Al-Hafizh Ibnul Qayyim rahimahullah berkata : “Dan adapun mengucapkan selamat atas syiar-syiar yang memang identik dengan kekufuran, maka hukumnya haram dengan kesepakatan para ulama.Semisal : mengucapkan selamat atas perayaan dan puasa mereka dengan berkata : “Perayaan yang berbarakah” atau “Selamat Hari ini atau itu” dan yang semisalnya.Maka hal ini jika pengucapnya sekalipun selamat dari kekufuran , maka ucapan itu termasuk diharamkan.Keadaannya seperti orang yang memberi selamat terhadap orang kafir atas sujudnya dia kepada salib.Bahkan hal itu lebih besar dosanya di sisi Allah dan lebih keras murka-Nya dibandingkan ucapan selamat atas seseorang yang meminum khamr, membunuh jiwa, menodai kemaluan yang terlarang dan semisalnya.Banyak manusia yang agama itu tidak memiliki nilai di hadapannya terjatuh dalam perkara ini, tidak mengetahui buruknya perbuatan yang ia lakukan.Barangsiapa mengucapkan selamat kepada seseorang atas suatu kemaksiatan, kebid’ahan atau kekufuran, maka dirinya terancam dengan murka Allah dan kemarahan-Nya…”

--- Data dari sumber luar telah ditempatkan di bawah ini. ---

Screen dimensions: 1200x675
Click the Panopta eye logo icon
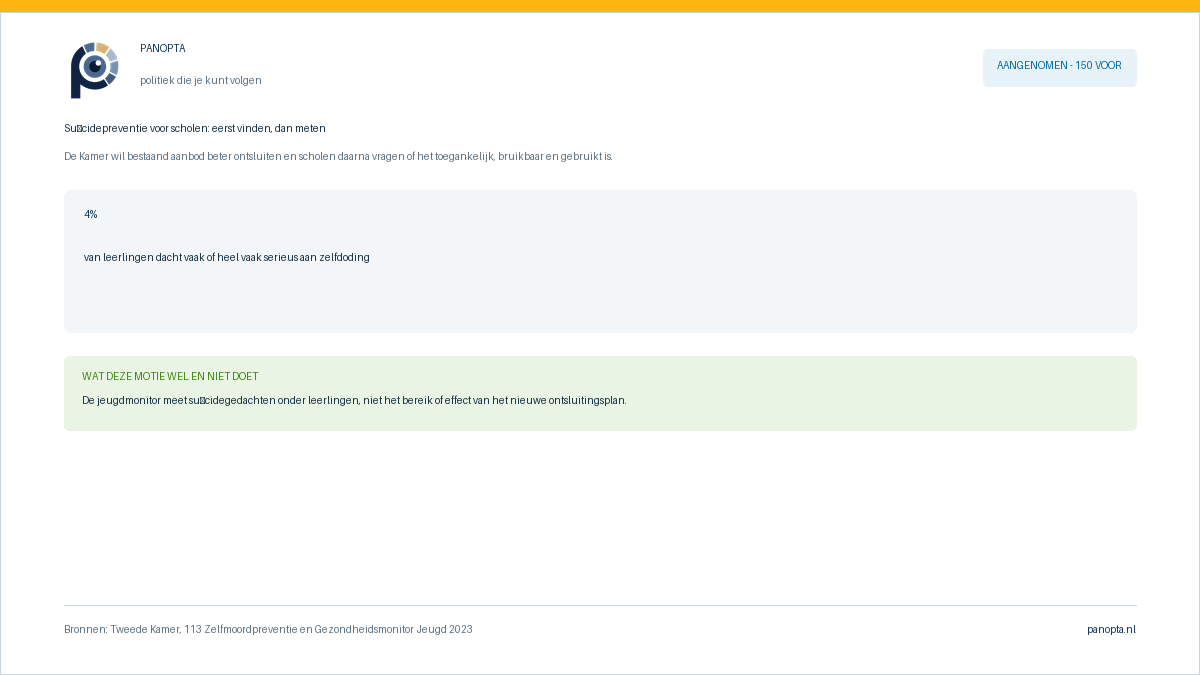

Dengan demikian bukanlah termasuk toleransi yang dibenarkan Islam jika seorang muslim mengucapkan selamat Hari Natal atau perayaan-perayaan orang kafir lainnya, bahkan hal itu merupakan perkara yang dilarang dan diharamkan oleh Islam.Seorang muslim hendaknya takut kepada Allah atas ucapan dan perbuatan dosanya karena kelak dirinya akan dimintai pertanggungjawabannya di hadapan Allah yang amat pedih siksanya.Janganlah dirinya takut kepada manusia hingga harus mengikuti kemauan mereka karena sesungguhnya mereka tidak akan bersedia sedikit pun menjadi pembela atau menanggung dosa dirinya kelak di hari kiamat, bahkan mereka niscaya akan berlepas diri.Hendaknya yang ia cari adalah ridha Allah sekalipun manusia murka kepadanya, dan bukan ridha manusia sekalipun Allah murka kepadanya.Ingatlah sabda Rasulullah Shallallahu ‘alaihi Wasallam (artinya) : “Barangiapa yang mencari ridha Allah sekalipun mendatangkan murka manusia, maka Allah ridha dan menjadikan manusia akhirnya ridha kepadanya.Barangsiapa mencari ridha manusia sekalipun mendatangkan murka Allah, maka Allah akan murka dan menjadikan manusia akhirnya murka kepadanya”. (Hadits ini dikatakan oleh al-Albani : Sahih lighairihi)
Namun setelah penjelasan ini, apakah seseorang yang mengaku sebagai muslim yang beriman kepada Allah dan dahsyatnya Hari Kiamat masih saja ikut merayakan Hari Natal atau perayaan-perayaan orang kafir termasuk Tahun Baru ? Waktu, tenaga dan harta begitu banyak terbuang sia-sia hanya untuk kesenangan sesaat di dunia dan menjerumuskan ke dalam dosa jika ia tetap melakukan hal itu.